With demand on shea parklands increasing, Aoife Delaney and colleagues explore the pollination services to shea and how we can better support this resource of both ecological and economic importance. Their research was recently published in the Journal of Applied Ecology.
Shea trees grow across semi-arid parts of Africa and are prized for their fruit and seeds. From Senegal in the west to Uganda in the east, they are found in agroforestry systems called parklands — landscapes where trees are left to grow in cultivated and fallow fields.
These parklands occupy over a million square kilometres in a zone that’s home to 112 million people.
The dominance of shea trees in West African parklands reflects their value to society. The fruits ripen at a time when there are few food sources available, and the butter derived from shea nuts is the primary cooking oil for 88 percent of rural dwellers in Burkina Faso. It is estimated that about 10kg of shea butter is consumed per person every year in the shea zone, making shea an important source of dietary fat.
Shea is also an important source of income from local and global trade. Due to its utility in the production of soaps, cosmetics, and foods like chocolate, shea has become a globalized commodity in recent decades. For West African nations, international trade in shea is becoming an important source of revenue. In Ghana, for example, shea nuts were the fourth best performing agricultural export in 2018, with a value of over US$14 million.
Given that 20kg of fruit may be expected to yield 1.5kg of butter, the collection and processing of shea fruits requires considerable human effort, and this effort is almost exclusively furnished by women. In most households, the women who collect and process shea fruit own any related income; and since women are more likely than men to set aside money for educating children in the family, shea trees can represent an important resource to achieve development goals.
Today, shea parklands face unprecedented changes: population density in many parts of the shea zone has increased, and the expectation of financial return from farming has grown. Fallow periods have become shorter as there is more demand for cultivated land. With less time for regeneration, fewer saplings remain when fields are cleared for crops such as sesame, sorghum, soy, millet, hibiscus, and cotton. Simultaneously, the international market for shea butter is growing, prompting attempts to commercialize shea cultivation. Now more than ever, it is vital that we understand the ecological services that support fruiting of shea.
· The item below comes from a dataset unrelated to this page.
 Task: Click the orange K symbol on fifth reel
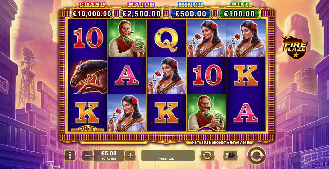pyautogui.click(x=246, y=75)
Shea benefits strongly from pollination by insects, primarily bees, to produce fruit. This link between shea trees and bees means that shea is connected with conditions in the wider environment because bees need a range of resources to survive. Working with local partners (Naturama, University of Ouagadougou) and the local community, as well as international organisations (BirdLife International, RSPB, Trinity College Dublin), Dr. Aoife Delaney and her colleagues investigated the relationship between pollination services to shea and the diversity of trees and shrub species in cultivated fields as well as the amount of uncultivated habitat near the fields.
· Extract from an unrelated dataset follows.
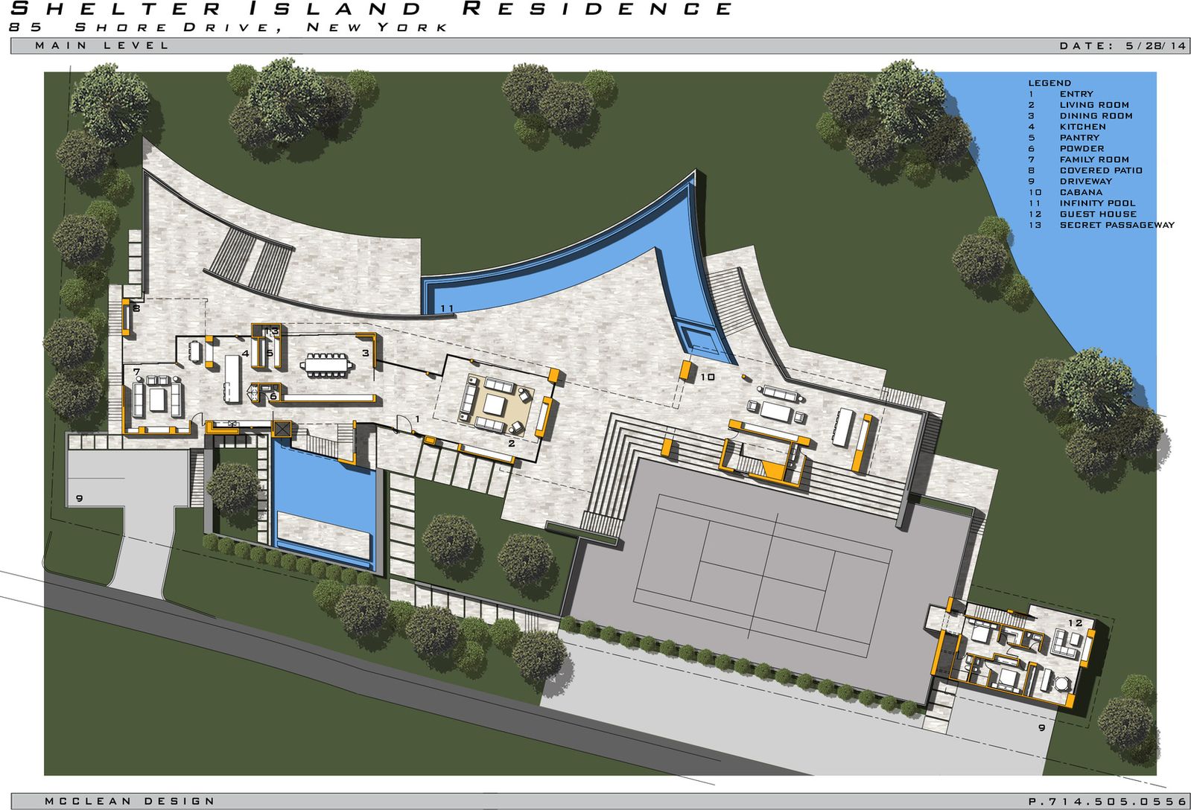
Task: Click the dining table in room 3
Action: (325, 364)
By comparing the number of fruits on hand-pollinated with the fruit set on naturally pollinated blossoms, they found that fruit production of shea was limited by lack of pollination and that this limitation was greater at sites with less tree and shrub diversity. These findings show that more pollination occurs in fields with a greater range of trees and shrubs. This might be because a location that has a wide range of different species is likely to contain a variety of plant-based resources used by bees, like nesting sites, pollen, nectar, and resin, throughout the year.
Unexpectedly, given the role of local site-level diversity in driving pollination service, natural fruit set was lower at sites close to larger areas of uncultivated land. However, this may be because shea is a food source for fruit-eating wildlife including birds and mammals that might be more prevalent in larger, uncultivated areas. Thus, although local biodiversity promotes pollination, landscape biodiversity may promote natural levels of frugivory. Since only 42 percent of shea fruit is estimated to be harvested by people each year, this leaves a share for nature; but intensification of shea exploitation needs to consider both these biotic interactions.
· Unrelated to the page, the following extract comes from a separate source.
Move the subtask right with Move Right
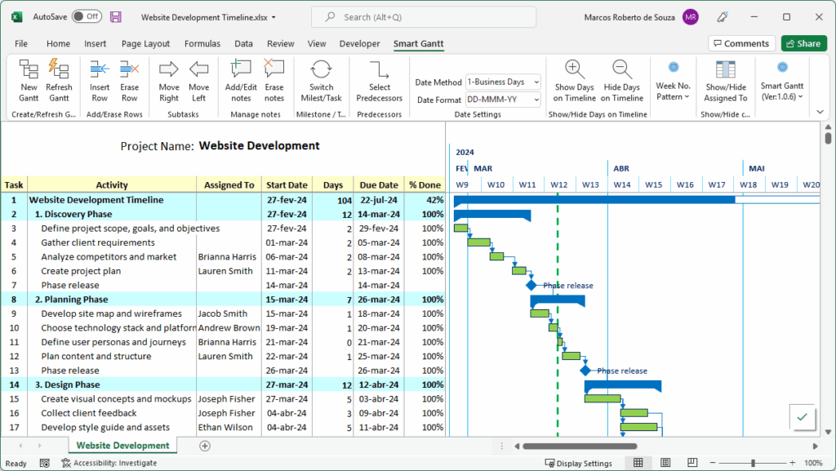This screenshot has width=836, height=471. [169, 80]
Shea fruit represents an important ecological, societal, and economic resource; and if there were more pollinators in the landscape, more fruit would be produced. Conditions beneficial to both honey bees and other bee species should be fostered to maximize pollination. We recommend that pollination services to shea are supported by maintaining a diverse assemblage of woody species in parklands. These findings corroborate existing research, showing that the ecosystem services provided by tree and shrub diversity support the well-being of millions of people living in the Sudano-Sahelian zone of West Africa.
This work was funded by the Darwin Initiative (UK government) and made possible through the cooperation of BirdLife, the RSPB and Trinity College Dublin.